▸ Records for processing
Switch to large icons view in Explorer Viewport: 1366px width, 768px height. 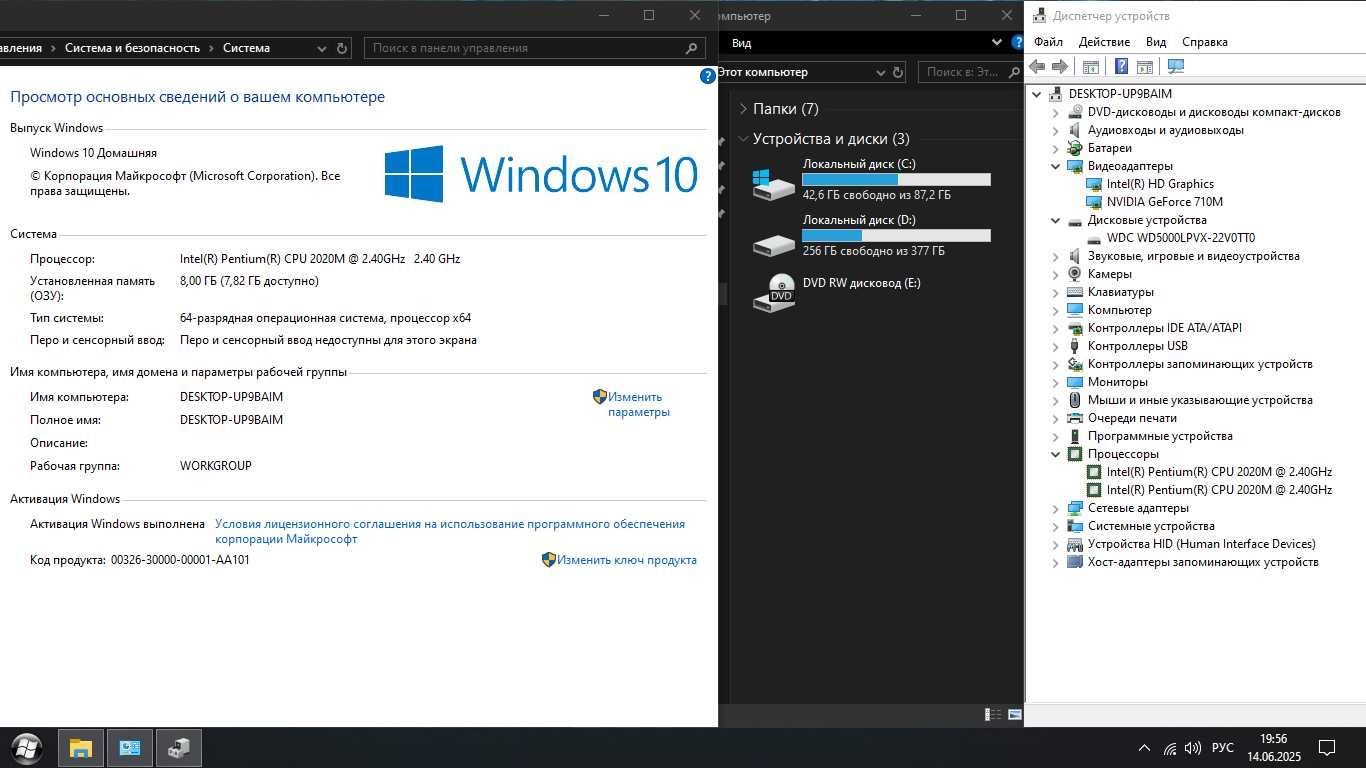coord(1015,714)
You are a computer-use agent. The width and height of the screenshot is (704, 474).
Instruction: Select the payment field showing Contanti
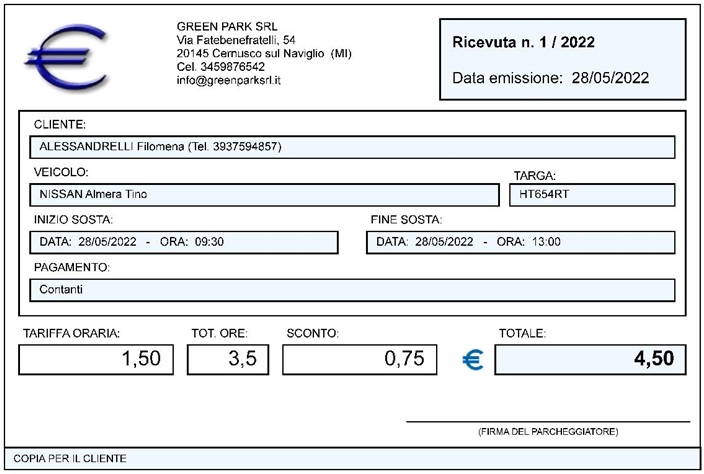tap(352, 290)
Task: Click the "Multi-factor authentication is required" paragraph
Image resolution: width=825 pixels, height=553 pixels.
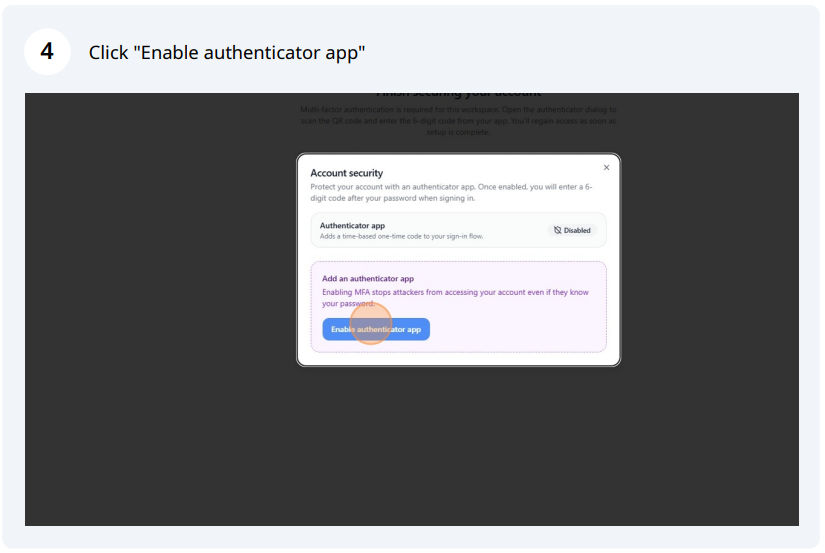Action: pyautogui.click(x=459, y=120)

▸ Task
Copy out the entries word for word, beginning with the line that contains "Task: Click the" and continuing through the end of the entries. Leave the pictures out of your copy.

▸ Exercise result
Task: Click the "Multi-factor authentication is required" paragraph
Image resolution: width=825 pixels, height=553 pixels.
Action: pyautogui.click(x=459, y=120)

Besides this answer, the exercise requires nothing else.